MÁIRE McCarthy of Innishannon, a Nuffield Scholarship winner, has been travelling around the world investigating farming practices and meeting government agriculture officials across the globe. This week’s report comes from Israel.
Having stayed in Japan for two weeks, we next flew to Israel. We arrived into Tel Aviv to serious heat: 38 degrees and very very hot!
We got a guided tour of Tel Aviv old town with our Jewish Israeli guide. She talked to us at length about the various factions and ongoing issues that there are in Israel, Syria, etc. There are no winners here.
We stayed in Tel Aviv and our first farm visit was to a cherry tree farm; 6,000 cherry trees, and the farmer also had peach trees and grapes. There, we picked punnet of cherries and could hear bombs going off in Syria – we were only 10km from the border. We visited the Golan heights and met some United Nations soldiers who were on duty at the border.
We visited the largest agricultural university and got a great oversight of agriculture in Israel. We saw some live studies being undertaken, including a study of cows and their feeding habits, i.e. establishing if the cow who ate once and then laid down yielded more milk than the cow who ate little and often. The study concluded that the cow who ate a lot once and laid down was the higher-yielding cow.
We visited a dairy equipment and technology manufacturing facility, Affimilk. They showed us various new developments they are working on. They told us that Israeli cows yield 12,000 litres per annum and are the best cows in the world!
Affimilk export to 50 countries worldwide and has recently exported and built a 150 cow rotary facility in Georgia, USA.
During our stay in Israel we stayed in a kibbutz where 350 cows were being milked three times a day. They were being showered regularly – three to five times every day – to keep their temperatures down and yields up.
The cows are housed 24/7 and the roof opens hydraulically to allow sun to dry out the moisture from their composted bedding. The cows looked very well and seemed very content.
The life expectancy of cows is five to six years with average lactation being 3.5 years. The biggest issue facing these farmers is the fertility rate – a 40% empty rate each year.
While in Israel we visited and swam in Sea of Galilee, Dead Sea and River Jordan. All were truly amazing, especially the Dead Sea where you, literally, floated on the top because of the volume of salt in the water!
The Israeli farmers have to work in very arid desert-like conditions, so to combat this, they have developed the best irrigation systems in the world. We visited a factory which manufactures these irrigation and fertigation systems - number one in the world for innovation in this area.
We also visited a dairy farm where 160 cows are being milked by two Alfa laval robots. Again, a very interesting farm, cows fully housed and being showered two or three times a day.
They also had a facility to have schoolchildren visit to view how cows are housed, milked and how the milk is then turned into cheese. The farmer’s wife actually dem
onstrates how they make cheese and gives children samples of the product and glasses of lovely cold milk! A very interesting experience for the children and a nice supplementary income for the farm.

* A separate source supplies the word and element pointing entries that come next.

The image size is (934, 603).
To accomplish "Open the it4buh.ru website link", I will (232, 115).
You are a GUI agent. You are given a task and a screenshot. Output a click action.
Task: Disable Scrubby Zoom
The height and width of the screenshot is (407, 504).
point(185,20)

Israel is an amazing country with a lot of challenges. We visited Jerusalem during a very important Jewish religious festival. There were 250,000 pilgrims in the city that day visiting the various religious sites. There were Jews, Christians, Muslims all making pilgrimage to the holy city; what a diversity of culture and religion!
We enjoyed our week-long stay in Israel, the food, the culture, the people and the farms were truly amazing and I would very highly recommend a visit to this diverse country.